→ Problem details
Return exactly the lines of the data below, from the one that contains "Viewport: 648px width, 644px" through the final line, and leave out every picture.

[Provided material Boundary: Start]

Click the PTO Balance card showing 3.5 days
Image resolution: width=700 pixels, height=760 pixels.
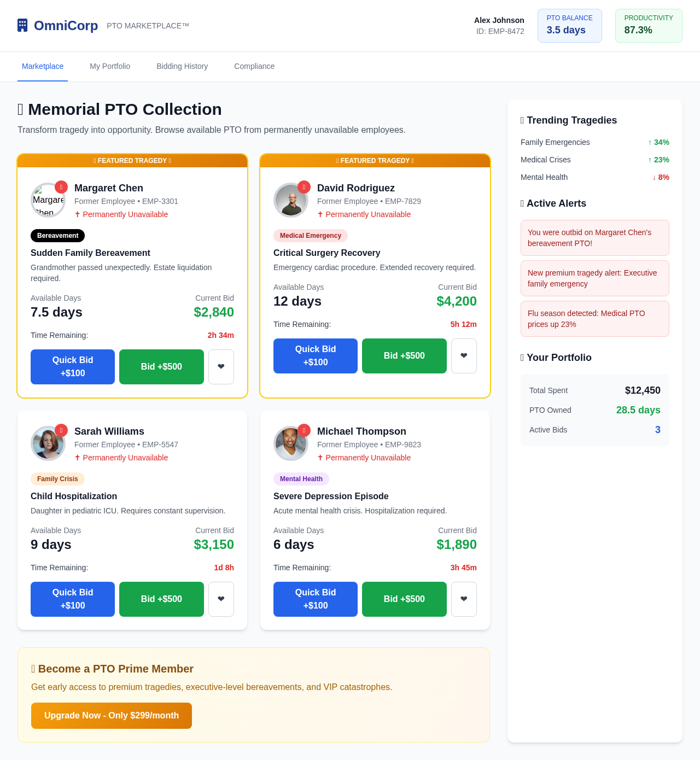(x=569, y=26)
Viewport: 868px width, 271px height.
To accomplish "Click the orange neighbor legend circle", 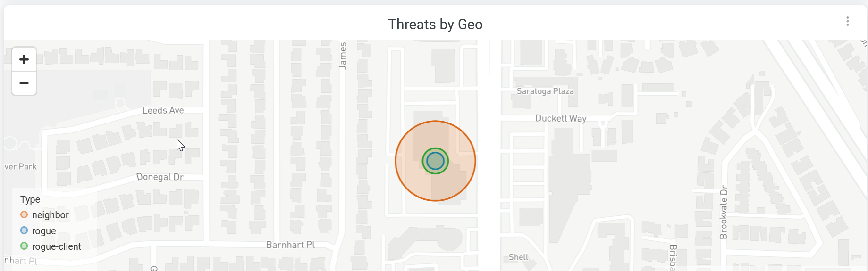I will 24,215.
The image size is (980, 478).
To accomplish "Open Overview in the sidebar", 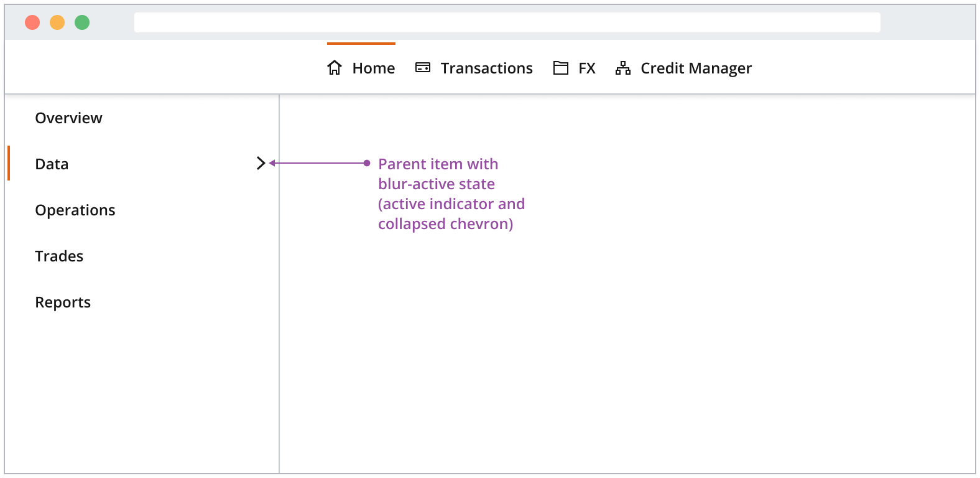I will click(x=68, y=118).
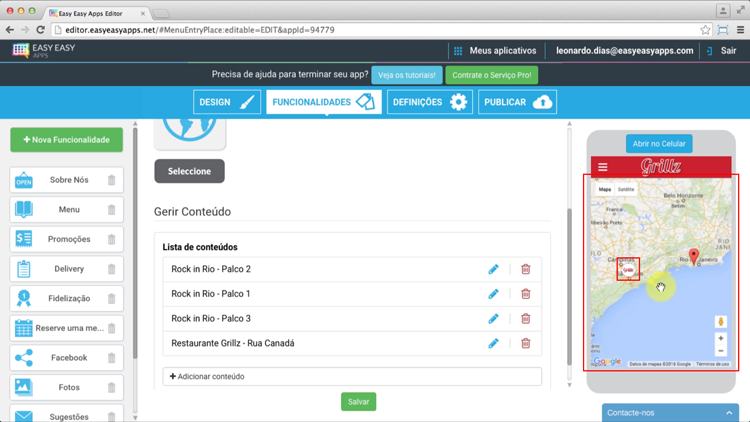Open the Meus aplicativos menu
Image resolution: width=750 pixels, height=422 pixels.
point(494,50)
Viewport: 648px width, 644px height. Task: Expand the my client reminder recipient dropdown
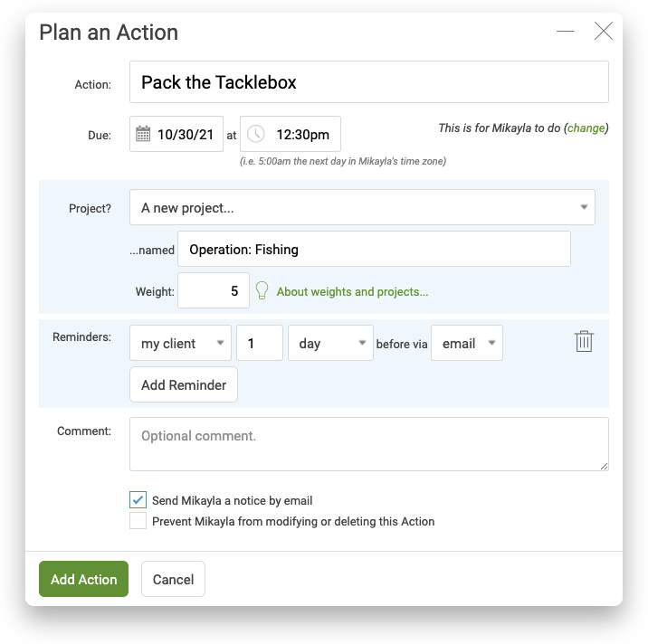coord(180,343)
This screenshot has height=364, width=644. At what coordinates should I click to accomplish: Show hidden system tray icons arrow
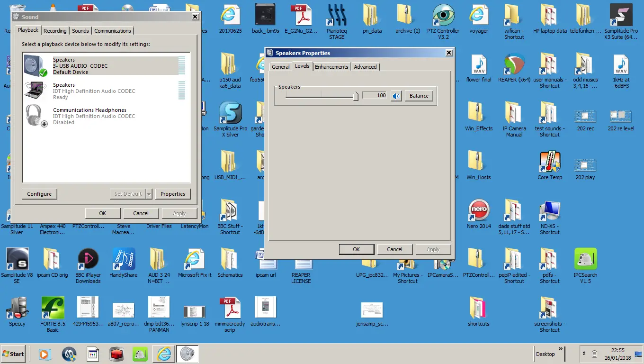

[Provided material Boundary: End]

→ Exercise solution
Viewport: 648px width, 644px height. Task: Expand the my client reminder recipient dropdown
coord(180,343)
This screenshot has height=364, width=644. At what coordinates should I click to accomplish: Show hidden system tray icons arrow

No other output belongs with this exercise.